Nothing but an exact reprint of the records is to be returned.

=== Begin Enclosure ===

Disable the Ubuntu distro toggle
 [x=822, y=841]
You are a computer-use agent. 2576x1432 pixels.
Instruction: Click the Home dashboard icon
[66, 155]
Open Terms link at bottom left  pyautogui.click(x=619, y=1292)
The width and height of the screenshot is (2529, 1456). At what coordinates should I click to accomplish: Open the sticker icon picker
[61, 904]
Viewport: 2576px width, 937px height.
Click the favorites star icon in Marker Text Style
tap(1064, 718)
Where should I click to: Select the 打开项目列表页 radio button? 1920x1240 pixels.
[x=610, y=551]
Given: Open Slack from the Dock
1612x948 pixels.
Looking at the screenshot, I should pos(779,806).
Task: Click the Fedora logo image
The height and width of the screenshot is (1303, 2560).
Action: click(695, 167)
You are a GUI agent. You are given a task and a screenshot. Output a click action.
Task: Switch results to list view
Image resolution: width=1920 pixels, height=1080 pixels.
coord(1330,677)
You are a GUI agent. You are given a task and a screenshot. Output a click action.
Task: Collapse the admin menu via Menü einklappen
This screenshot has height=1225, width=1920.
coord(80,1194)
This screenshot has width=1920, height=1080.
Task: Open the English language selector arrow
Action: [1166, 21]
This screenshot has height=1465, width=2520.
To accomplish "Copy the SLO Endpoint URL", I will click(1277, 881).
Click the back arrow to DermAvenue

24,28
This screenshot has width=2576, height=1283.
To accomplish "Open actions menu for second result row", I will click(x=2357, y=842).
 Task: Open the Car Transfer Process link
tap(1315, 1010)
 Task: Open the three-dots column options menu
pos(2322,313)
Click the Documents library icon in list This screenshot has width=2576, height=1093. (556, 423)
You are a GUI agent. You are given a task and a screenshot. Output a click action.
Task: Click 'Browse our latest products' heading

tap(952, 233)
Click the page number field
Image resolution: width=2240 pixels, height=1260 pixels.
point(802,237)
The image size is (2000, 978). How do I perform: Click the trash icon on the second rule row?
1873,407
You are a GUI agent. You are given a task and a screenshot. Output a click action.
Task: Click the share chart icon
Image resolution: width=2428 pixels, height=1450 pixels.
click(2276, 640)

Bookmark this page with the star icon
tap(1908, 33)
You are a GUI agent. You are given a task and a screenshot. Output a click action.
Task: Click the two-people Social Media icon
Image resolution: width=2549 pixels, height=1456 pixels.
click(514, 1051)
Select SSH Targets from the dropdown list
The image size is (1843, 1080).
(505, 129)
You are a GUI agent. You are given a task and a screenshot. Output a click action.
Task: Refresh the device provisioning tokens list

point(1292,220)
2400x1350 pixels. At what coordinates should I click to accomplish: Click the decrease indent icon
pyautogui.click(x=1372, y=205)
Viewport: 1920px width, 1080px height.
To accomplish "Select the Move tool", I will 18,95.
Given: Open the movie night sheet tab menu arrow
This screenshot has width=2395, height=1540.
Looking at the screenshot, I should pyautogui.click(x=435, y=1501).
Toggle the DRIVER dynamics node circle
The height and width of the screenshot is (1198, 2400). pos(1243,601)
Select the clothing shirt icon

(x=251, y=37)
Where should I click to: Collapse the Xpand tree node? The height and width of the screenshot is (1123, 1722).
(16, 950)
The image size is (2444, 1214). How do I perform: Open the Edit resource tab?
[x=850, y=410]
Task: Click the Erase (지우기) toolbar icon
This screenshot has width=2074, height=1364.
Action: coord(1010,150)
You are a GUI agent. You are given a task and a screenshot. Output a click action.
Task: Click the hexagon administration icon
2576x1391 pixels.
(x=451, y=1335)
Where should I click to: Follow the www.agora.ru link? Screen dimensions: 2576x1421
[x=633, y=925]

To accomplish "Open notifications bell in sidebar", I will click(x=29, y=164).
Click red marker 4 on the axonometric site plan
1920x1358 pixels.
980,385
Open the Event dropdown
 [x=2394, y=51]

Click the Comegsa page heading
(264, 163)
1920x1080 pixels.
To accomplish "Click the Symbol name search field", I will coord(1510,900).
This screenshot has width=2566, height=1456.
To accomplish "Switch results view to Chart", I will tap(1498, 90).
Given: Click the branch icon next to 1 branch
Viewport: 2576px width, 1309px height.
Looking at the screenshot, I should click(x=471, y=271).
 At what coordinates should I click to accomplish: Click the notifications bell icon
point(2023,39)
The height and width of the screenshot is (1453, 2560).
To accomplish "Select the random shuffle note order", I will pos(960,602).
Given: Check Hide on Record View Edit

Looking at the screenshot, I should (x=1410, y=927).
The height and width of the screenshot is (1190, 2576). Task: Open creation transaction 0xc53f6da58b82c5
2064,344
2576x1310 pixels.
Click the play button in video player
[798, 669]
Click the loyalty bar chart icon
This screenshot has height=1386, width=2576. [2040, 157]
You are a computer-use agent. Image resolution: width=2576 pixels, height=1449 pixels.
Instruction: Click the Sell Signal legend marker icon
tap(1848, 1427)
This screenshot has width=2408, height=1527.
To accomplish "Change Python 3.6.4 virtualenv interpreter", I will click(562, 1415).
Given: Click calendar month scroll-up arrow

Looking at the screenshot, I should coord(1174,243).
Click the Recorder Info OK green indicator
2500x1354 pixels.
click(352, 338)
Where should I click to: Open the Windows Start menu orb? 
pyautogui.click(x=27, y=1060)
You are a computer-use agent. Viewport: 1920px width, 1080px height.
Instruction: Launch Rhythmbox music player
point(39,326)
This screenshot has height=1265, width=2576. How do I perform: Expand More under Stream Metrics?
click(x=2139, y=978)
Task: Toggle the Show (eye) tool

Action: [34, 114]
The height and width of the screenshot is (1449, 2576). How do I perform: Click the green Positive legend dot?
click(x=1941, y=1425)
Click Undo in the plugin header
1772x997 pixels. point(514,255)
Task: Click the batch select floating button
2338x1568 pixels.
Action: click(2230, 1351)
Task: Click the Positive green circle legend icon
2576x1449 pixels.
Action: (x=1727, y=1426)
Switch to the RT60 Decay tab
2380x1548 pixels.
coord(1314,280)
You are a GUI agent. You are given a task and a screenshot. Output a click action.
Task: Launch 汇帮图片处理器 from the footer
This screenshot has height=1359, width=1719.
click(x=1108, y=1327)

=== End Enclosure ===

> [RESPONSE]
Disable the Ubuntu distro toggle
 [x=822, y=841]
You are a computer-use agent. 2576x1432 pixels.
Instruction: Click the Home dashboard icon
[66, 155]
Open Terms link at bottom left  pyautogui.click(x=619, y=1292)
The width and height of the screenshot is (2529, 1456). At what coordinates should I click to accomplish: Open the sticker icon picker
[61, 904]
Viewport: 2576px width, 937px height.
Click the favorites star icon in Marker Text Style
tap(1064, 718)
Where should I click to: Select the 打开项目列表页 radio button? 1920x1240 pixels.
[x=610, y=551]
Given: Open Slack from the Dock
1612x948 pixels.
Looking at the screenshot, I should pos(779,806).
Task: Click the Fedora logo image
The height and width of the screenshot is (1303, 2560).
Action: click(695, 167)
You are a GUI agent. You are given a task and a screenshot. Output a click action.
Task: Switch results to list view
Image resolution: width=1920 pixels, height=1080 pixels.
coord(1330,677)
You are a GUI agent. You are given a task and a screenshot. Output a click action.
Task: Collapse the admin menu via Menü einklappen
This screenshot has height=1225, width=1920.
coord(80,1194)
This screenshot has width=1920, height=1080.
Task: Open the English language selector arrow
Action: [1166, 21]
This screenshot has height=1465, width=2520.
To accomplish "Copy the SLO Endpoint URL", I will click(1277, 881).
Click the back arrow to DermAvenue

24,28
This screenshot has width=2576, height=1283.
To accomplish "Open actions menu for second result row", I will click(x=2357, y=842).
 Task: Open the Car Transfer Process link
tap(1315, 1010)
 Task: Open the three-dots column options menu
pos(2322,313)
Click the Documents library icon in list This screenshot has width=2576, height=1093. (556, 423)
You are a GUI agent. You are given a task and a screenshot. Output a click action.
Task: Click 'Browse our latest products' heading

tap(952, 233)
Click the page number field
Image resolution: width=2240 pixels, height=1260 pixels.
point(802,237)
The image size is (2000, 978). How do I perform: Click the trash icon on the second rule row?
1873,407
You are a GUI agent. You are given a task and a screenshot. Output a click action.
Task: Click the share chart icon
Image resolution: width=2428 pixels, height=1450 pixels.
click(2276, 640)

Bookmark this page with the star icon
tap(1908, 33)
You are a GUI agent. You are given a task and a screenshot. Output a click action.
Task: Click the two-people Social Media icon
Image resolution: width=2549 pixels, height=1456 pixels.
click(514, 1051)
Select SSH Targets from the dropdown list
The image size is (1843, 1080).
(505, 129)
You are a GUI agent. You are given a task and a screenshot. Output a click action.
Task: Refresh the device provisioning tokens list

point(1292,220)
2400x1350 pixels. At what coordinates should I click to accomplish: Click the decrease indent icon
pyautogui.click(x=1372, y=205)
Viewport: 1920px width, 1080px height.
To accomplish "Select the Move tool", I will 18,95.
Given: Open the movie night sheet tab menu arrow
This screenshot has width=2395, height=1540.
Looking at the screenshot, I should pyautogui.click(x=435, y=1501).
Toggle the DRIVER dynamics node circle
The height and width of the screenshot is (1198, 2400). pos(1243,601)
Select the clothing shirt icon

(x=251, y=37)
Where should I click to: Collapse the Xpand tree node? The height and width of the screenshot is (1123, 1722).
(16, 950)
The image size is (2444, 1214). How do I perform: Open the Edit resource tab?
[x=850, y=410]
Task: Click the Erase (지우기) toolbar icon
This screenshot has width=2074, height=1364.
Action: coord(1010,150)
You are a GUI agent. You are given a task and a screenshot. Output a click action.
Task: Click the hexagon administration icon
2576x1391 pixels.
(x=451, y=1335)
Where should I click to: Follow the www.agora.ru link? Screen dimensions: 2576x1421
[x=633, y=925]

To accomplish "Open notifications bell in sidebar", I will click(x=29, y=164).
Click red marker 4 on the axonometric site plan
1920x1358 pixels.
980,385
Open the Event dropdown
 [x=2394, y=51]

Click the Comegsa page heading
(264, 163)
1920x1080 pixels.
To accomplish "Click the Symbol name search field", I will coord(1510,900).
This screenshot has width=2566, height=1456.
To accomplish "Switch results view to Chart", I will tap(1498, 90).
Given: Click the branch icon next to 1 branch
Viewport: 2576px width, 1309px height.
Looking at the screenshot, I should click(x=471, y=271).
 At what coordinates should I click to accomplish: Click the notifications bell icon
point(2023,39)
The height and width of the screenshot is (1453, 2560).
To accomplish "Select the random shuffle note order", I will pos(960,602).
Given: Check Hide on Record View Edit

Looking at the screenshot, I should (x=1410, y=927).
The height and width of the screenshot is (1190, 2576). Task: Open creation transaction 0xc53f6da58b82c5
2064,344
2576x1310 pixels.
Click the play button in video player
[798, 669]
Click the loyalty bar chart icon
This screenshot has height=1386, width=2576. [2040, 157]
You are a computer-use agent. Image resolution: width=2576 pixels, height=1449 pixels.
Instruction: Click the Sell Signal legend marker icon
tap(1848, 1427)
This screenshot has width=2408, height=1527.
To accomplish "Change Python 3.6.4 virtualenv interpreter", I will click(562, 1415).
Given: Click calendar month scroll-up arrow

Looking at the screenshot, I should coord(1174,243).
Click the Recorder Info OK green indicator
2500x1354 pixels.
click(352, 338)
Where should I click to: Open the Windows Start menu orb? 
pyautogui.click(x=27, y=1060)
You are a computer-use agent. Viewport: 1920px width, 1080px height.
Instruction: Launch Rhythmbox music player
point(39,326)
This screenshot has height=1265, width=2576. How do I perform: Expand More under Stream Metrics?
click(x=2139, y=978)
Task: Toggle the Show (eye) tool

Action: [34, 114]
The height and width of the screenshot is (1449, 2576). How do I perform: Click the green Positive legend dot?
click(x=1941, y=1425)
Click Undo in the plugin header
1772x997 pixels. point(514,255)
Task: Click the batch select floating button
2338x1568 pixels.
Action: click(2230, 1351)
Task: Click the Positive green circle legend icon
2576x1449 pixels.
Action: (x=1727, y=1426)
Switch to the RT60 Decay tab
2380x1548 pixels.
coord(1314,280)
You are a GUI agent. You are given a task and a screenshot. Output a click action.
Task: Launch 汇帮图片处理器 from the footer
This screenshot has height=1359, width=1719.
click(x=1108, y=1327)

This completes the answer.